I don’t see the usual commonsense understanding of “values” (or the understanding used in economics or ethics) as relying on values being ontologically fundamental in any way, though. But you’ve the fact that they’re not to make a seemingly unjustified rhetorical leap to “values are just habituations or patterns of action”, which just doesn’t seem to be true.
Most importantly, because the “values” that people are concerned with then they talk about “value drift” are idealized values (ala. extrapolated volition), not instantaneous values or opinions or habituations.
For instance, philosophers such as EY consider that changing one’s mind in response to a new moral argument is not value drift because it preserves one’s idealized values, and that it is generally instrumentally positive because (if it brings one’s instantaneous opinions closer to their idealized values) it makes one better at accomplishing their idealized values. So indeed, we should let the EAs “drift” in that sense.
On the other hand, getting hit with a cosmic ray which alters your brain, or getting hacked by a remote code execution exploit is value drift because it does not preserve one’s idealized values (and is therefore bad, according to the usual decision theoretic argument, because it makes you worse at accomplishing them). And those are the kind of problems we worry about with AI.
I don’t see the usual commonsense understanding of “values” (or the understanding used in economics or ethics) as relying on values being ontologically fundamental in any way, though. But you’ve the fact that they’re not to make a seemingly unjustified rhetorical leap to “values are just habituations or patterns of action”, which just doesn’t seem to be true.

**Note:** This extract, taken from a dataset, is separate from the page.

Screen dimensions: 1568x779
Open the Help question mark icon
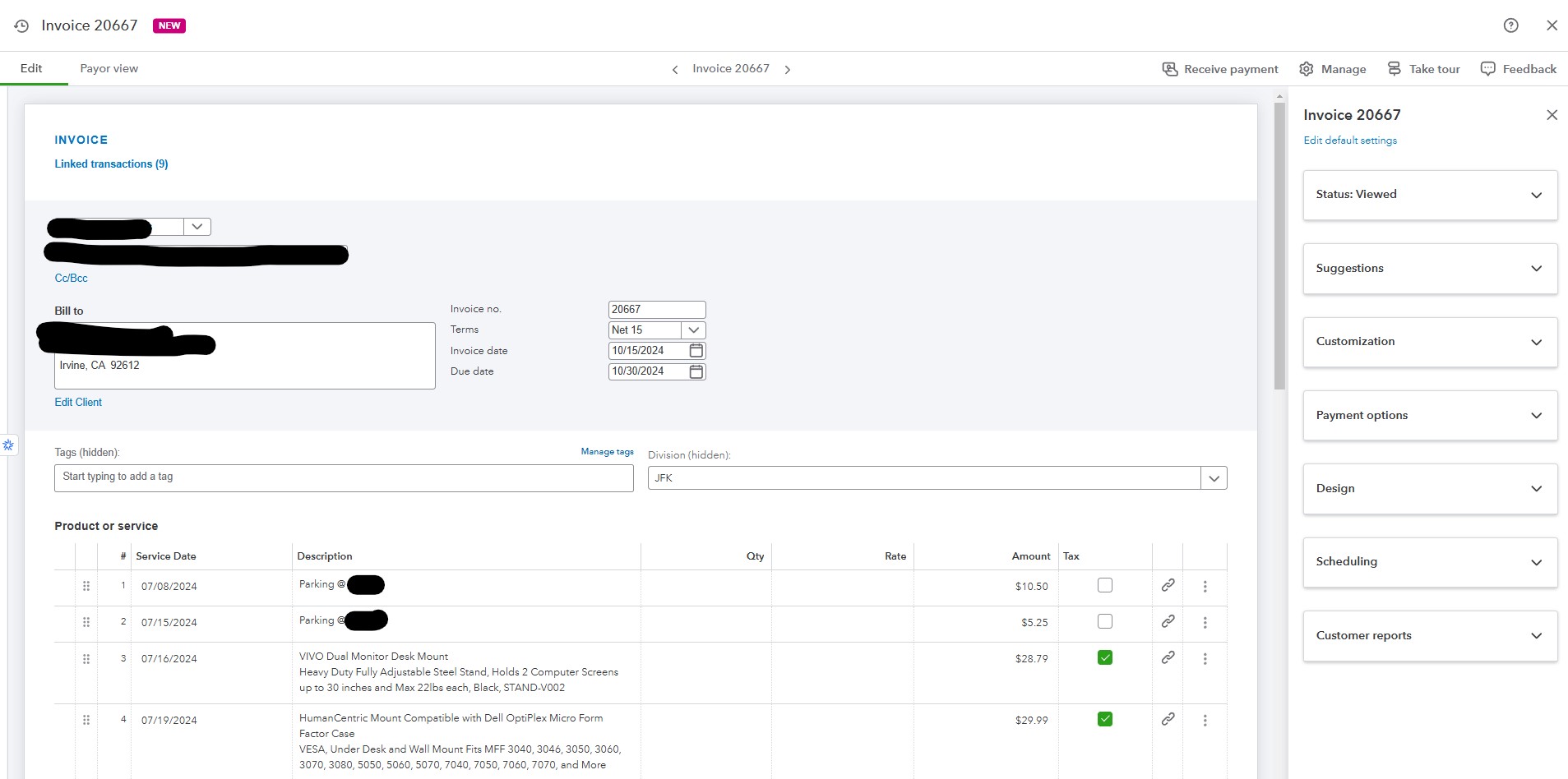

Right, I think people are pointing at something else when they normally talk about values but that cluster is poorly constructed and doesn’t cut reality at the joint in the same way our naive notions of belief, morals, and much else cut reality slightly askew. I’m suggesting this as a rehabilitative framing of values that is a stronger, more consistent meaning for “value” than the confused cluster of things people are normally pointing at. Although to be clear even the naive confused notion of value I’m trying to explode and rebuild here is still a fundamentally ontological thing, unless you think people mean something by “value” more like signals in the brain serving as control mechanisms to regulate feedback systems.
To your concern about an unjustified leap, this is a weakness of my current position: I don’t yet have a strong ability to describe my own reasoning to bring most people along, and is one of the points of working out these ideas: so I can see what inferences do seem intuitive to people and which don’t and use that information to iterate on my explanations.

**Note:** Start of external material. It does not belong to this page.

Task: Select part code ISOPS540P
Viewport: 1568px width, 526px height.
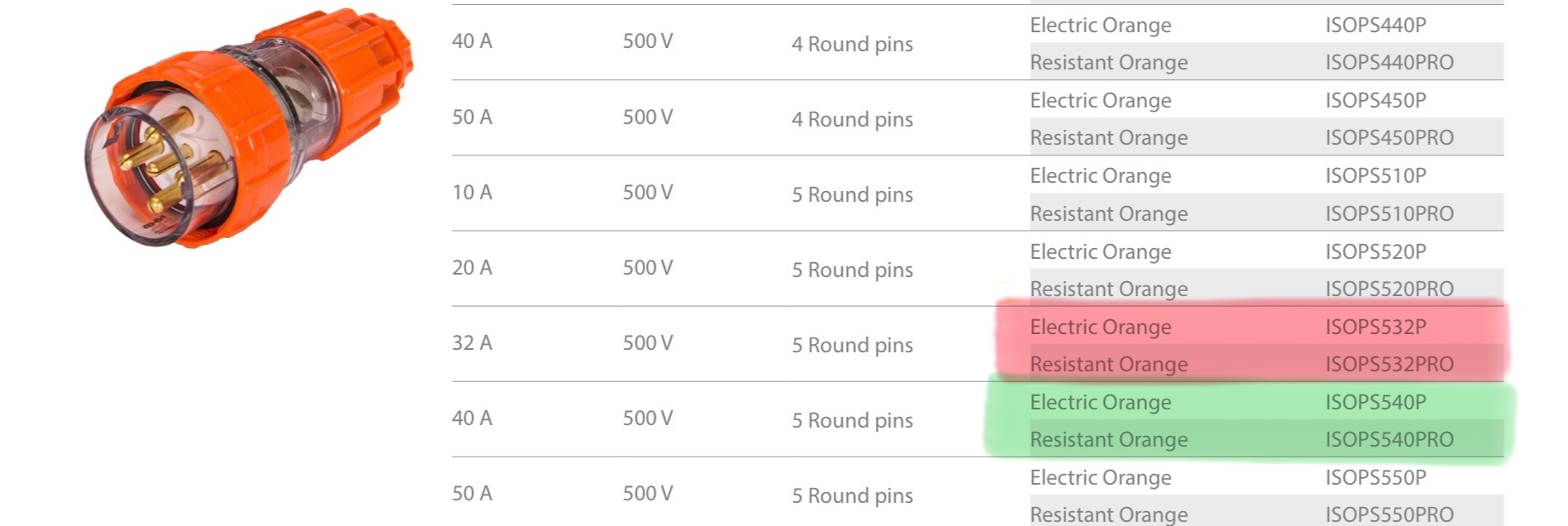Action: click(1375, 402)
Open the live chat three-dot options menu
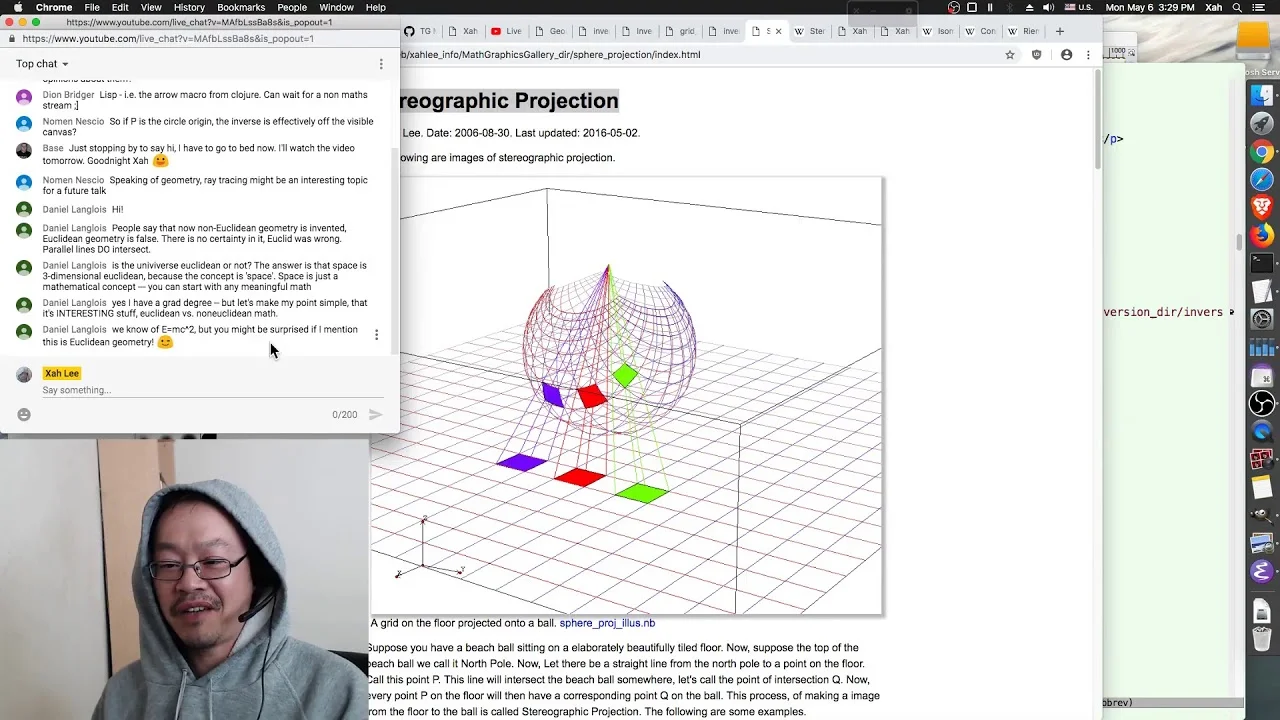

Most importantly, because the “values” that people are concerned with then they talk about “value drift” are idealized values (ala. extrapolated volition), not instantaneous values or opinions or habituations.
To the extent that I think “value” is a confused concept, I think “idealized value” is consequently also confused, perhaps even more so because it is further distanced from what is happening on the ground. I realize idealized value feels intuitive to many folks, and at one time it did seem intuitive to me, but I am similarly suspicious that it is cleanly pointing to a real thing and is instead a fancy thing we have constructed as part of our reasoning that has no clear correlate out in the world. That is, it is an artifact of our reasoning process, and while that’s not inherently bad, it also means it’s something almost purely subjective and can easily become unhinged from reality, which makes me nervous about using it as a justification for any particular policy we might want to pursue.
I don’t see the usual commonsense understanding of “values” (or the understanding used in economics or ethics) as relying on values being ontologically fundamental in any way, though. But you’ve the fact that they’re not to make a seemingly unjustified rhetorical leap to “values are just habituations or patterns of action”, which just doesn’t seem to be true.
Most importantly, because the “values” that people are concerned with then they talk about “value drift” are idealized values (ala. extrapolated volition), not instantaneous values or opinions or habituations.
For instance, philosophers such as EY consider that changing one’s mind in response to a new moral argument is not value drift because it preserves one’s idealized values, and that it is generally instrumentally positive because (if it brings one’s instantaneous opinions closer to their idealized values) it makes one better at accomplishing their idealized values. So indeed, we should let the EAs “drift” in that sense.
On the other hand, getting hit with a cosmic ray which alters your brain, or getting hacked by a remote code execution exploit is value drift because it does not preserve one’s idealized values (and is therefore bad, according to the usual decision theoretic argument, because it makes you worse at accomplishing them). And those are the kind of problems we worry about with AI.
Right, I think people are pointing at something else when they normally talk about values but that cluster is poorly constructed and doesn’t cut reality at the joint in the same way our naive notions of belief, morals, and much else cut reality slightly askew. I’m suggesting this as a rehabilitative framing of values that is a stronger, more consistent meaning for “value” than the confused cluster of things people are normally pointing at. Although to be clear even the naive confused notion of value I’m trying to explode and rebuild here is still a fundamentally ontological thing, unless you think people mean something by “value” more like signals in the brain serving as control mechanisms to regulate feedback systems.
To your concern about an unjustified leap, this is a weakness of my current position: I don’t yet have a strong ability to describe my own reasoning to bring most people along, and is one of the points of working out these ideas: so I can see what inferences do seem intuitive to people and which don’t and use that information to iterate on my explanations.
To the extent that I think “value” is a confused concept, I think “idealized value” is consequently also confused, perhaps even more so because it is further distanced from what is happening on the ground. I realize idealized value feels intuitive to many folks, and at one time it did seem intuitive to me, but I am similarly suspicious that it is cleanly pointing to a real thing and is instead a fancy thing we have constructed as part of our reasoning that has no clear correlate out in the world. That is, it is an artifact of our reasoning process, and while that’s not inherently bad, it also means it’s something almost purely subjective and can easily become unhinged from reality, which makes me nervous about using it as a justification for any particular policy we might want to pursue.